**Short task**
Format every line of the records below as a JSON list of strings, one string per line, with blank lines omitted.

**Given records**

** Begin **

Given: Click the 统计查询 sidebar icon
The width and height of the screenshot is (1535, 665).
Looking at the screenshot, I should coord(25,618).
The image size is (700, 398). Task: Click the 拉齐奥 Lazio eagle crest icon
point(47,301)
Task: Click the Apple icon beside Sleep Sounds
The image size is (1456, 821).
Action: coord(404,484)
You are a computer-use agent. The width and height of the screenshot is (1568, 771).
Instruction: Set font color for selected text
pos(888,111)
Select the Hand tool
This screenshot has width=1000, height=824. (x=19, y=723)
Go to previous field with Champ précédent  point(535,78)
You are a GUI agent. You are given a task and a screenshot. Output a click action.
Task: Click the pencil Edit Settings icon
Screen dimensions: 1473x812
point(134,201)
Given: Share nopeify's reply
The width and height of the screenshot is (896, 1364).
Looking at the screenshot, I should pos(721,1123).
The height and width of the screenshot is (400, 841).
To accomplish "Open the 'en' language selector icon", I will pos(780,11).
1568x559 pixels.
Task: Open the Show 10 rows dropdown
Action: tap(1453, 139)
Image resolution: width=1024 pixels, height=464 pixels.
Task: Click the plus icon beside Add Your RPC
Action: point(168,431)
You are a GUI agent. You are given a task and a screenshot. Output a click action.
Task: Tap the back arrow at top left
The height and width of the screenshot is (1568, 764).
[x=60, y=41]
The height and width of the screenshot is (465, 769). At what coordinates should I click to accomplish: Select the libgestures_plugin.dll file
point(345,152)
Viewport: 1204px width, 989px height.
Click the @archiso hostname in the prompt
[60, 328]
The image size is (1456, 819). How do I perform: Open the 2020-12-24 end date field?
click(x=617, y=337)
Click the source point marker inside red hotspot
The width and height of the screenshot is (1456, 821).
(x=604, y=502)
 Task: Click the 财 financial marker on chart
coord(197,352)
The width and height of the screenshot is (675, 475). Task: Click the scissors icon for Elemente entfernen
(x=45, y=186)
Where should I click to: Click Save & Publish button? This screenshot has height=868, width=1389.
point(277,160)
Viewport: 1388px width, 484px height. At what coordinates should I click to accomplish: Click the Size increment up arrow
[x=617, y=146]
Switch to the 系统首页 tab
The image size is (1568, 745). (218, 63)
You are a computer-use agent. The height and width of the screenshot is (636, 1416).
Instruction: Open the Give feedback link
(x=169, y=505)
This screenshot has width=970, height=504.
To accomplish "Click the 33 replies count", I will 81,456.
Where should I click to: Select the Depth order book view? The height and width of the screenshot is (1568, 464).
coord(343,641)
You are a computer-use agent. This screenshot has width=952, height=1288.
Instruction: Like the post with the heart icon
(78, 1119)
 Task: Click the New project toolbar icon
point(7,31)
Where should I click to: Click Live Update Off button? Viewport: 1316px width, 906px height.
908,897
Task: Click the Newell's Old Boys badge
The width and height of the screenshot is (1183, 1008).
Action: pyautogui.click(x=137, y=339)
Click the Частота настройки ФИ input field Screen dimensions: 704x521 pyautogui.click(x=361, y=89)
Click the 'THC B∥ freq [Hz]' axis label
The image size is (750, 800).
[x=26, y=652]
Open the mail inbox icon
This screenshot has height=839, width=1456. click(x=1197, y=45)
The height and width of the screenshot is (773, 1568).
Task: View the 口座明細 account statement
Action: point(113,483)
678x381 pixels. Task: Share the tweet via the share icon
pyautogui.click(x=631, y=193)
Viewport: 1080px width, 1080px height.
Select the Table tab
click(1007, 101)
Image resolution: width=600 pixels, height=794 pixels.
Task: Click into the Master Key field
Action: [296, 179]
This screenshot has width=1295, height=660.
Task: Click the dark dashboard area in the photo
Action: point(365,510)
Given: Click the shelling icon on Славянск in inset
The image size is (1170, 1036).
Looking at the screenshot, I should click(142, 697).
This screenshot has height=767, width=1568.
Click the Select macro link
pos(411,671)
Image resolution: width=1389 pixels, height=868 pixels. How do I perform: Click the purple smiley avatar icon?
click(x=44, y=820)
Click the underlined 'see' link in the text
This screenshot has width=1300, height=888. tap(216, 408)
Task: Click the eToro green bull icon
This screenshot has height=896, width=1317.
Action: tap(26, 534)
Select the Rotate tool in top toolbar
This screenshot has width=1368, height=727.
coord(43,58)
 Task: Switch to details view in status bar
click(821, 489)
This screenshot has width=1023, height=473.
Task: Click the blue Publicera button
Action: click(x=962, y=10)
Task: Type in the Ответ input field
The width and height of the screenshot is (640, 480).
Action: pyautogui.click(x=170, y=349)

** End **

**Expected output**
[
  "Given: Click the 统计查询 sidebar icon",
  "The width and height of the screenshot is (1535, 665).",
  "Looking at the screenshot, I should coord(25,618).",
  "The image size is (700, 398). Task: Click the 拉齐奥 Lazio eagle crest icon",
  "point(47,301)",
  "Task: Click the Apple icon beside Sleep Sounds",
  "The image size is (1456, 821).",
  "Action: coord(404,484)",
  "You are a computer-use agent. The width and height of the screenshot is (1568, 771).",
  "Instruction: Set font color for selected text",
  "pos(888,111)",
  "Select the Hand tool",
  "This screenshot has width=1000, height=824. (x=19, y=723)",
  "Go to previous field with Champ précédent  point(535,78)",
  "You are a GUI agent. You are given a task and a screenshot. Output a click action.",
  "Task: Click the pencil Edit Settings icon",
  "Screen dimensions: 1473x812",
  "point(134,201)",
  "Given: Share nopeify's reply",
  "The width and height of the screenshot is (896, 1364).",
  "Looking at the screenshot, I should pos(721,1123).",
  "The height and width of the screenshot is (400, 841).",
  "To accomplish \"Open the 'en' language selector icon\", I will pos(780,11).",
  "1568x559 pixels.",
  "Task: Open the Show 10 rows dropdown",
  "Action: tap(1453, 139)",
  "Image resolution: width=1024 pixels, height=464 pixels.",
  "Task: Click the plus icon beside Add Your RPC",
  "Action: point(168,431)",
  "You are a GUI agent. You are given a task and a screenshot. Output a click action.",
  "Task: Tap the back arrow at top left",
  "The height and width of the screenshot is (1568, 764).",
  "[x=60, y=41]",
  "The height and width of the screenshot is (465, 769). At what coordinates should I click to accomplish: Select the libgestures_plugin.dll file",
  "point(345,152)",
  "Viewport: 1204px width, 989px height.",
  "Click the @archiso hostname in the prompt",
  "[60, 328]",
  "The image size is (1456, 819). How do I perform: Open the 2020-12-24 end date field?",
  "click(x=617, y=337)",
  "Click the source point marker inside red hotspot",
  "The width and height of the screenshot is (1456, 821).",
  "(x=604, y=502)",
  " Task: Click the 财 financial marker on chart",
  "coord(197,352)",
  "The width and height of the screenshot is (675, 475). Task: Click the scissors icon for Elemente entfernen",
  "(x=45, y=186)",
  "Where should I click to: Click Save & Publish button? This screenshot has height=868, width=1389.",
  "point(277,160)",
  "Viewport: 1388px width, 484px height. At what coordinates should I click to accomplish: Click the Size increment up arrow",
  "[x=617, y=146]",
  "Switch to the 系统首页 tab",
  "The image size is (1568, 745). (218, 63)",
  "You are a computer-use agent. The height and width of the screenshot is (636, 1416).",
  "Instruction: Open the Give feedback link",
  "(x=169, y=505)",
  "This screenshot has width=970, height=504.",
  "To accomplish \"Click the 33 replies count\", I will 81,456.",
  "Where should I click to: Select the Depth order book view? The height and width of the screenshot is (1568, 464).",
  "coord(343,641)",
  "You are a computer-use agent. This screenshot has width=952, height=1288.",
  "Instruction: Like the post with the heart icon",
  "(78, 1119)",
  " Task: Click the New project toolbar icon",
  "point(7,31)",
  "Where should I click to: Click Live Update Off button? Viewport: 1316px width, 906px height.",
  "908,897",
  "Task: Click the Newell's Old Boys badge",
  "The width and height of the screenshot is (1183, 1008).",
  "Action: pyautogui.click(x=137, y=339)",
  "Click the Частота настройки ФИ input field Screen dimensions: 704x521 pyautogui.click(x=361, y=89)",
  "Click the 'THC B∥ freq [Hz]' axis label",
  "The image size is (750, 800).",
  "[x=26, y=652]",
  "Open the mail inbox icon",
  "This screenshot has height=839, width=1456. click(x=1197, y=45)",
  "The height and width of the screenshot is (773, 1568).",
  "Task: View the 口座明細 account statement",
  "Action: point(113,483)",
  "678x381 pixels. Task: Share the tweet via the share icon",
  "pyautogui.click(x=631, y=193)",
  "Viewport: 1080px width, 1080px height.",
  "Select the Table tab",
  "click(1007, 101)",
  "Image resolution: width=600 pixels, height=794 pixels.",
  "Task: Click into the Master Key field",
  "Action: [296, 179]",
  "This screenshot has width=1295, height=660.",
  "Task: Click the dark dashboard area in the photo",
  "Action: point(365,510)",
  "Given: Click the shelling icon on Славянск in inset",
  "The image size is (1170, 1036).",
  "Looking at the screenshot, I should click(142, 697).",
  "This screenshot has height=767, width=1568.",
  "Click the Select macro link",
  "pos(411,671)",
  "Image resolution: width=1389 pixels, height=868 pixels. How do I perform: Click the purple smiley avatar icon?",
  "click(x=44, y=820)",
  "Click the underlined 'see' link in the text",
  "This screenshot has width=1300, height=888. tap(216, 408)",
  "Task: Click the eToro green bull icon",
  "This screenshot has height=896, width=1317.",
  "Action: tap(26, 534)",
  "Select the Rotate tool in top toolbar",
  "This screenshot has width=1368, height=727.",
  "coord(43,58)",
  " Task: Switch to details view in status bar",
  "click(821, 489)",
  "This screenshot has width=1023, height=473.",
  "Task: Click the blue Publicera button",
  "Action: click(x=962, y=10)",
  "Task: Type in the Ответ input field",
  "The width and height of the screenshot is (640, 480).",
  "Action: pyautogui.click(x=170, y=349)"
]